Bulimia nervosa causes, SYMPTOMS and common co-morbidities
Bulimia Nervosa is a very serious eating disorder that can potentially cause death it is characterized by bingeing and purging. Bulimia affects both men and women, but is more common in women and tends to develop in teenagers and young adult.
The symptoms include:
Eating binges which consists large consumptions of calorie high foods, in this stage a person feels the loss the personal control and disgust in themselves.
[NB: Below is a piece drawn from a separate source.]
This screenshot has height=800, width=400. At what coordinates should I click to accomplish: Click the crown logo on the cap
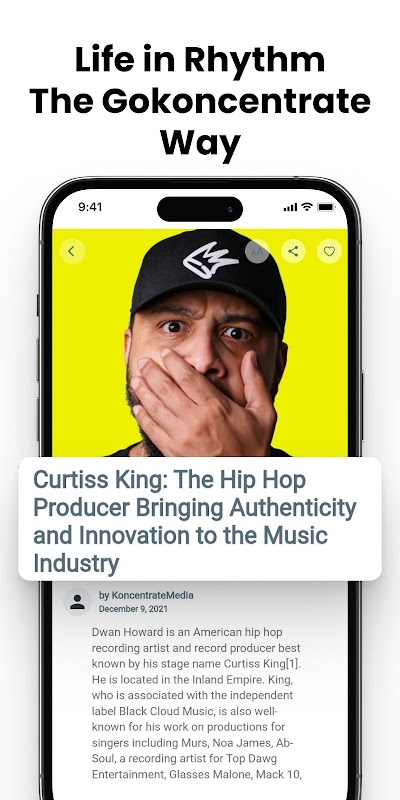pos(211,260)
With the restricted diet and excessive exercise, this control of weight dominates the individual’s life. Low-Esteem and the desire to be thin are common. Depression and the continuous thinking and worrying about their weight are often part of the Mental Illness. Bulimia and other forms of eating disorder tend to co-occur with other disorders such as Panic disorder, OCD and dangerous substance abuse. It is still unclear on what causes bulimia nervosa. The cause could probably be related to a collaboration of factors, such as genetics, environment, culture, trauma, and psychological and family issues. Research shows that people who diet frequently are five times more likely to develop an eating disorder then those who don’t diet, however those who dieted frequently were eighteen times more likely to develop an eating disorder than those who did not diet
Psychological and emotional Symptoms
Difficulties in achieving activities with food involved
Loneliness due to self-isolation and reluctance to develop a personal relationship
Changes in personality, Mood Swings and Emotional Outbursts
Depression and Anxiety
Fear of being disapproved of by others if illness becomes known
Self-Harm and Suicide attempts
Highly sensitive to comments or references made about weight/appearance
Tooth Decay and erosion of the enamel
Abdominal pains and Cramps
Stomach and intestinal Problems
Swollen Salivary Glands
Sore Throat and thirst
Irregular heart beat or Heart failure
Harm to the Kidney
Seizures, muscle spasms or Cramps
Frequent Bathroom Visit
Food Avoid and Dieting Behaviour
Fluctuations in weight
Forcing yourself to vomit or exercise too much
Misusing laxatives, diuretics or enemas after eating
Using dietary supplements or herbal products for weight loss
People that suffer from Bulimia Nervosa may present with other conditions or illnesses such as:
Anxiety and Panic Attacks
PTSD ( Posttraumatic Stress Disorder)
OCD ( Obsessive Compulsive Disorder)
Borderline Personality Disorder
Eating Disorder Diagnostic Criteria from the dsm-iv-tr
307.51 Bulimia Nervosa
Recurrent episodes of binge eating characterized by both:
1. Eating, in a discrete period of time ( e.g within a 2 hour period), an amount of food that is definitely larger than most people would eat during a similar period of time and under similar circumstances
2. A sense of lack of control over eating during the episode, ( such as a feeling that one cannot stop eating or control what or how much one eating).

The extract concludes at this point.